A new decision by the Pennsylvania Supreme Court has broadened the scope of holding pharmaceutical companies liable for defectively designed drugs, holding that drug companies can be sued “for lack of due care” notwithstanding approval of the drug by the Food and Drug Administration.
This puts on a whole new dimension in the field of negligence for pharmaceutical companies and as the Philadelphia law firm Ballard Spahr LLP commented in an article published last week: “The decision upends years of accepted law in Pennsylvania. While the Supreme Court had not previously addressed the precise issue of a pharmaceutical company’s alleged lack of care in the design and testing of a marketed drug …. This new decision will enable juries to second-guess FDA approval by concluding that an approved medicine is, or at least was, too dangerous to be marketed in the first place. If it stands, this case will alter the terrain of pharmaceutical litigation in Pennsylvania.”
While in the instant case, the drug company Wyeth argued that defectively designed drugs and their effects including negligence liabilities should be strictly interpreted, the court rejected the company’s arguments and ruled that strict liability applies only to the product and not to the conduct of a manufacturer.
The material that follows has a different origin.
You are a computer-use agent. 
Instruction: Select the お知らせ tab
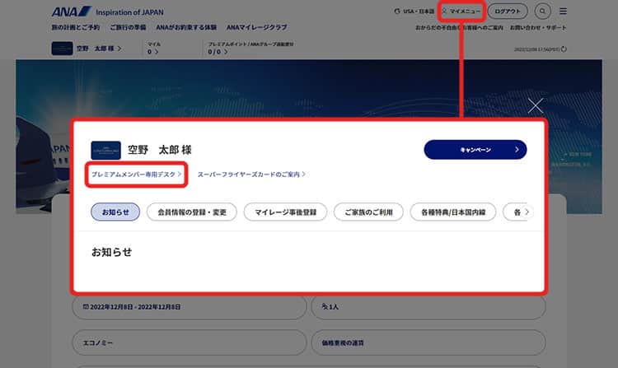point(115,212)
However the court did accede that it would be difficult to assert a claim based on negligent design on the premise that a drug is too dangerous to be used by anyone as long as the drug “maintained its FDA approval, it remained on the market, and U.S. doctors continued to prescribe it.”
But, where pharmaceutical companies are compelled to withdraw a drug from the market, the new decision can change the toxic torts situation significantly, and expand the liability of drug companies for defectively designed drugs in Pennsylvania.